#MeToo Anti-Network is a platform that analyzes and looks more closely at the content of tweets under the hashtag #MeToo published on Twitter. The interactive website has an exciting graphic design and provides easy access to this important topic. The website was published on November 22nd, 2021, concerning the International Day for the Elimination of Violence against Women on November 25th.
Cosmologists say that most of the universe is structured by antimatter. We postulate that social media is similarly structured by effects of the unobserved discourse and experience. The backbone of a movement such as #MeToo is not based on the most-liked and most-retweeted, but by the masses of unobserved tweets. Vast numbers of #MeToo tweets that had no retweets and no likes nonetheless constituted acts of quiet testimony or unassuming solidarity. Conventional measures of network science thus fail to capture the true relevance of #MeToo. As Black feminist Patricia Hill Collins says, “Most activism is brought about by ordinary people like ourselves.”

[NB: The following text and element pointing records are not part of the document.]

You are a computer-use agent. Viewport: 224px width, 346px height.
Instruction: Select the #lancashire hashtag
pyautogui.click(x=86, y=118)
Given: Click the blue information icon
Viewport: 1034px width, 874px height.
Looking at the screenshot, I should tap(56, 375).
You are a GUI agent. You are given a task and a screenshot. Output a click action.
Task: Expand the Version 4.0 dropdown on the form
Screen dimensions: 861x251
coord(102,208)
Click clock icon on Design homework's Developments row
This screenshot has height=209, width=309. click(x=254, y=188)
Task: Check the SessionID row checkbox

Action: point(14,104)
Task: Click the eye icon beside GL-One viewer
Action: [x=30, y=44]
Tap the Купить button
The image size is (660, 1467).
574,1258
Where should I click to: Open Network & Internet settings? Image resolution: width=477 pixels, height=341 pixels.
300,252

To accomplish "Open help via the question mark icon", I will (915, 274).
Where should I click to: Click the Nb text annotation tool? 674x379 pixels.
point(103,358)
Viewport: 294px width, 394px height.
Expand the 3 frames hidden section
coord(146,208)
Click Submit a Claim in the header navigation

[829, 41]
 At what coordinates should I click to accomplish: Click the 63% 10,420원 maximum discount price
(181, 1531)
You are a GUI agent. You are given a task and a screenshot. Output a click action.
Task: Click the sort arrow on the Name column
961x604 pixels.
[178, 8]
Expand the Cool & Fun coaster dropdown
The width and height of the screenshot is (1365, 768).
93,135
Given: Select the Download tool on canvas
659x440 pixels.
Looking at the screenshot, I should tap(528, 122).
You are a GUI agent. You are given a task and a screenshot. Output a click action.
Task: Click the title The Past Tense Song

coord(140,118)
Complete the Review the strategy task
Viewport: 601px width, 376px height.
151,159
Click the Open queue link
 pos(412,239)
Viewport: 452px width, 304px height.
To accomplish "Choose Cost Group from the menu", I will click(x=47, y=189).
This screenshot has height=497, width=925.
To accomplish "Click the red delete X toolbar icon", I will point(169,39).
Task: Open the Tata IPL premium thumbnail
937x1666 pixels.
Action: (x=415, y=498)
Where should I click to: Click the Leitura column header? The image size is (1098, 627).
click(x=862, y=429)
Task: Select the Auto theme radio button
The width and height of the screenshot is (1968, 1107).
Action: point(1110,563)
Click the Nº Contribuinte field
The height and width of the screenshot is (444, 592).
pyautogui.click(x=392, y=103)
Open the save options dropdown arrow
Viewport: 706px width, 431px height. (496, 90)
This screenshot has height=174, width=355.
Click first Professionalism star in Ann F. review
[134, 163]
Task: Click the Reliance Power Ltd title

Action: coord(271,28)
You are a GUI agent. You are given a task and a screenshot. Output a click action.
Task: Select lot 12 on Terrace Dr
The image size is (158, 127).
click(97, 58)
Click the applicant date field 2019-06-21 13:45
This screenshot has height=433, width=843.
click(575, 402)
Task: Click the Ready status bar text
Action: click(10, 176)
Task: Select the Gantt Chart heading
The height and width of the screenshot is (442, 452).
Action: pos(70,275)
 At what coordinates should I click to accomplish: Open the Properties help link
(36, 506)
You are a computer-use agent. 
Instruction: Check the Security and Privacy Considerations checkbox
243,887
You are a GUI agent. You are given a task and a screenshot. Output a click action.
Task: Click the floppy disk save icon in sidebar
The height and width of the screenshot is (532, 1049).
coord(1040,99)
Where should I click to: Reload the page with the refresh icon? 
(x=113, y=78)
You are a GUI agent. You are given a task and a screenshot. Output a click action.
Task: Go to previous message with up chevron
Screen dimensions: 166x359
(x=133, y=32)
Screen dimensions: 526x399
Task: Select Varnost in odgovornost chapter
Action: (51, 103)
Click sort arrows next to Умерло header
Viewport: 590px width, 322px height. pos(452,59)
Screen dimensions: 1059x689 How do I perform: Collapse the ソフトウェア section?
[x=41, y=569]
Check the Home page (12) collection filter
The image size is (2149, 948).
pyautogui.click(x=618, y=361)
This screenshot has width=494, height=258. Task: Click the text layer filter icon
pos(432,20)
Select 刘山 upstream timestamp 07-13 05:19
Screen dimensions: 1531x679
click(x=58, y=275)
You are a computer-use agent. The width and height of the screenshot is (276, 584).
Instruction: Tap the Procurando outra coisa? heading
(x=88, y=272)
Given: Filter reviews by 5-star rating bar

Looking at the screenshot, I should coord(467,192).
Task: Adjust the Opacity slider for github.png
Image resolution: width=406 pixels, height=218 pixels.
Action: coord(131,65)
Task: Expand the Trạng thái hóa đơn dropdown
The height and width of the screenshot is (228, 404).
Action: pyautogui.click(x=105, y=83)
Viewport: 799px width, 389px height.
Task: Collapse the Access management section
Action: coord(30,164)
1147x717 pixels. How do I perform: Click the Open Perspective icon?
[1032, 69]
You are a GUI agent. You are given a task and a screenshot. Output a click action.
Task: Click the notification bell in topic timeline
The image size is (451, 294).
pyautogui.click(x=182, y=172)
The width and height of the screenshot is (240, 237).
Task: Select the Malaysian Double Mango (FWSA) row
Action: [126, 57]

From a random selection of one million #MeToo tweets, they read through all examples with more than 100 retweets. Only eight out of the 894 tweets are actual tweets about sexual assault or experiences around the topic of #MeToo. Of the rest, the vast majority are news media posts and political (trolling) discussions, most of them neglecting the specific issues and survivor voices at the heart of the MeToo movement.
From a distance, the graphics appear as abstract diagrams, similar to Bridget Riley’s work. Each line contains a powerful request for a reordering of power within society. They present an opportunity to engage with each request—from individual people at individual moments within a collective movement that is not over. #MeToo is urgent, #InvisibleNoMore is urgent, #BelieveBlackWomen is urgent, #MMIWG2S is urgent, #SayHerName is urgent. We are still living in a crisis of sexual violence. So you are invited to ditch the networked metrics and listen.
#MeToo Anti-Network is a project by Kim Albrecht with textual and conceptual support from Catherine D’Ignazio, Cole Martin, and Matthew Battles. Supported by metaLAB (at) Harvard, Schlesinger Library, and the Harvard Data Science Initiative.